For a person without specialized genetics knowledge, understanding one’s own personal or familial genetic risks can be challenging. Thankfully, there are specialists known as genetic counselors trained to help individuals and families at risk or affected by genetic diseases.
What is a genetic counselor?
Genetic counselors are healthcare professionals who work with individuals and families to empower them to understand how genetic information may impact their lives. This process is called genetic counseling. There are numerous genetic counseling specialties, such as prenatal, cardiology, cancer, and pediatrics. Genetic counselors may also work in different settings aside from patient interaction, such as consulting in a laboratory.
How can a genetic counselor help?
A genetic counselor can help people understand and cope with complex genetic information. When it comes to rare diseases, affected families often face unique psychological and medical challenges. Genetic counselors play a critical role equipping rare disease patients and families with the resources they need. They may recommend patient groups and online patient-led networks to help patients and families find support and community.
Additionally, genetic counselors may work alongside and share their expertise with other healthcare providers on a patient’s care team and help coordinate care for patients.
Why might an individual or family see a genetic counselor?
An individual or family might see a rare disease genetic counselor for numerous reasons, including but not limited to:
- Family history of a condition:
- Undiagnosed after evaluations or a diagnosis is suspected
- A family member(s) is recently diagnosed
- Planning to have children/during pregnancy
- Physician’s referral
- Abnormal test results or missed developmental milestones
- Positive newborn screening results
Genetic counselors can break down how family medical history and/or symptoms may indicate a certain rare disease, and discuss potential genetic testing options that can help reach a definitive diagnosis. If and when individuals/families undergo genetic testing, a genetic counselor will interpret the test results in a way that the individuals/families can understand, and work with the family to determine next steps, whether that be additional testing or finding a specialist.

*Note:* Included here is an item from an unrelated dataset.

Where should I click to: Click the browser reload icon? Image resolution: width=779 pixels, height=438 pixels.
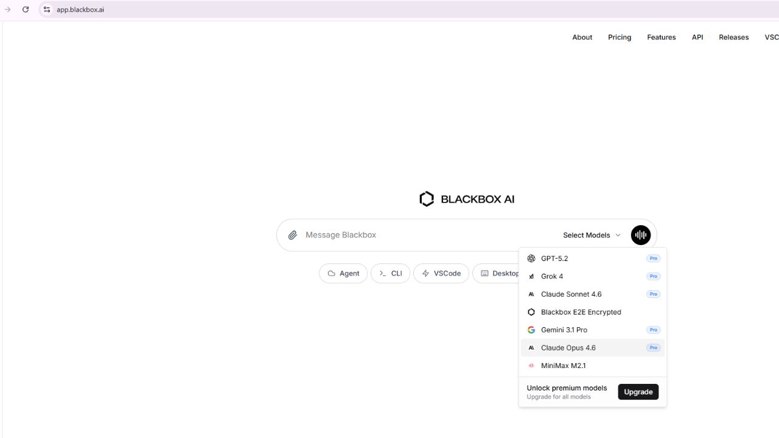click(x=26, y=9)
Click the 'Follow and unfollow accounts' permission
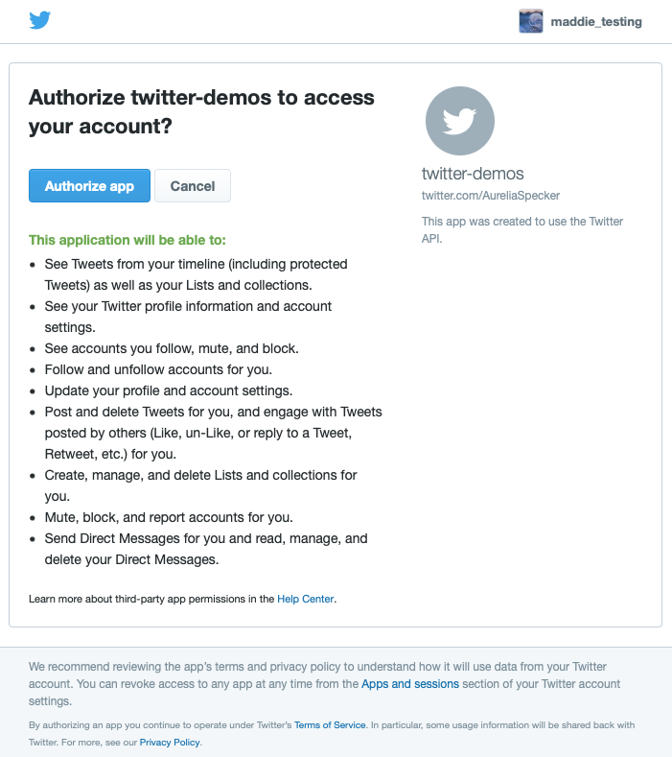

They can also help individuals or families understand and explain aspects related to rare disease such as genetic inheritance patterns and risk factors. Additionally, they can discuss family planning options with individuals and couples who are at risk of potentially passing a genetic condition to a future child.
Most importantly, genetic counselors are advocates for rare disease patients and families. At the heart of genetic counseling is empowering patients and families with knowledge of genetic disease and being a supportive pillar as they navigate their journeys.
How can I find a genetic counselor?
To find a genetic counselor to meet with virtually or in person, check out the National Society of Genetic Counselor’s Find a Genetic Counselor tool.